Document - Editoriaux - Histoire - Presse - 10 novembre 2015

Marine et Poutine face au « duo infernal » franco-allemand

S’il y a un axe du bien en ce moment (car je me méfie quand même de l’axe Moscou-Pékin), c’est bien l’axe Paris-Moscou, qui pourrait perturber définitivement un Washington pas au mieux de sa forme, et bousculer les gnomes impotents de Bruxelles et leurs marionnettistes de Goldman Sachs. Cet axe séduit en France tous les gens de la droite lucide et les souverainistes qui, bien que majoritaires dans ce pays, se retrouvent hélas toujours rangés dans le placard aux accessoires de notre non-histoire contemporaine.

Marine Le Pen, plus en verve que jamais, a récemment invoqué le « duo infernal franco-allemand » formé par le pusillanime épicier de l’Élysée et la grosse femme de ménage du Pentagone et du NASDAQ (le second conjoint dirige une boîte cotée à ce fameux marché). Et il y a, en effet, une dimension presque diabolique dans ce duo franco-allemand qui met l’Europe sous coupe réglée pour faciliter son occupation et pour obéir aveuglément aux injonctions de Washington et de l’OTAN – toujours plus excitée par sa guerre nucléaire pour protéger la Turquie.

Notre presse extatique évoque toute la journée avec émotion et engouement la solidité merveilleuse de ce bloc franco-allemand un temps mis à mal sous le ministère du presque regretté (quand on voit le grognon guignol qui lui a succédé) Jean-Marc Ayrault.

On a pu rêver un temps, au début des années 2000, de l’axe du bien Paris-Berlin-Moscou qui n’a jamais existé, et qui pouvait unifier le continent eurasiatique en mettant à la porte de chez nous les eschatologiques Big Brothers anglo-saxons.
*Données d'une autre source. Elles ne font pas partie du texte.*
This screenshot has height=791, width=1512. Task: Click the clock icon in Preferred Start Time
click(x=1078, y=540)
Mais le seul duo franco-allemand né des cendres des bombardements n’a rien de bon non plus. Pour l’étudier, on va encore invoquer de Gaulle qui écrit cette page méconnue au tome III de ses Mémoires de guerre :

« À moi-même, Himmler fait parvenir officieusement un mémoire qui laisse apparaître la ruse sous la détresse. “C’est entendu ! Vous avez gagné”, reconnaît le document. “Quand on sait d’où vous êtes parti, on doit, général de Gaulle, vous tirer très bas son chapeau… Mais maintenant, qu’allez-vous faire ? Vous en remettre aux Anglo-Saxons ? Ils vous traiteront en satellite et vous feront perdre l’honneur. Vous associer aux Soviets ? Ils soumettront la France à leur loi et vous liquideront vous-mêmes… En vérité, le seul chemin qui puisse mener votre peuple à la grandeur et à l’indépendance, c’est celui de l’entente avec l’Allemagne vaincue.” »
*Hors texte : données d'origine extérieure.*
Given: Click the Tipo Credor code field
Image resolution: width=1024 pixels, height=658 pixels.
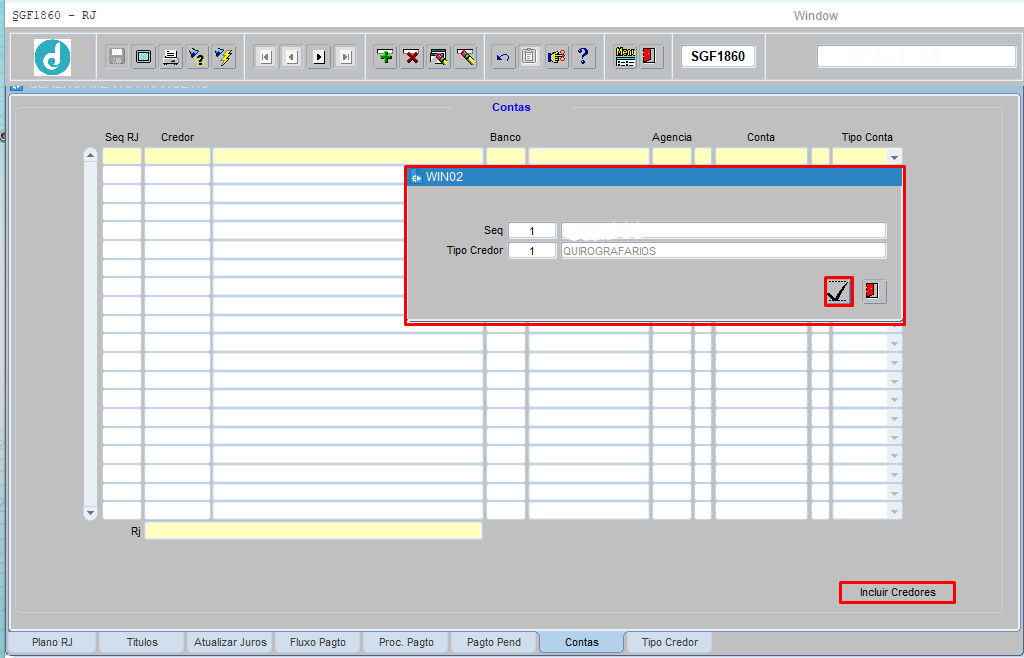Looking at the screenshot, I should (x=532, y=251).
De Gaulle a vu tous les dangers, le péril anglo-saxon qui allait nous noyer dans le marché, l’invasion postcoloniale (n’en déplaise à certains qui nous fatiguent) qui imposerait Colombey-les-Deux-Mosquées, et cette russophobie qui nous maintiendra sous la domination nord-américaine. Et dans ces lignes du grotesque et monstrueux Himmler, on sent poindre le risque de ce couple franco-allemand qui, d’un bon pas de l’oie, maintenant nous mène au bord des précipices – et au-delà.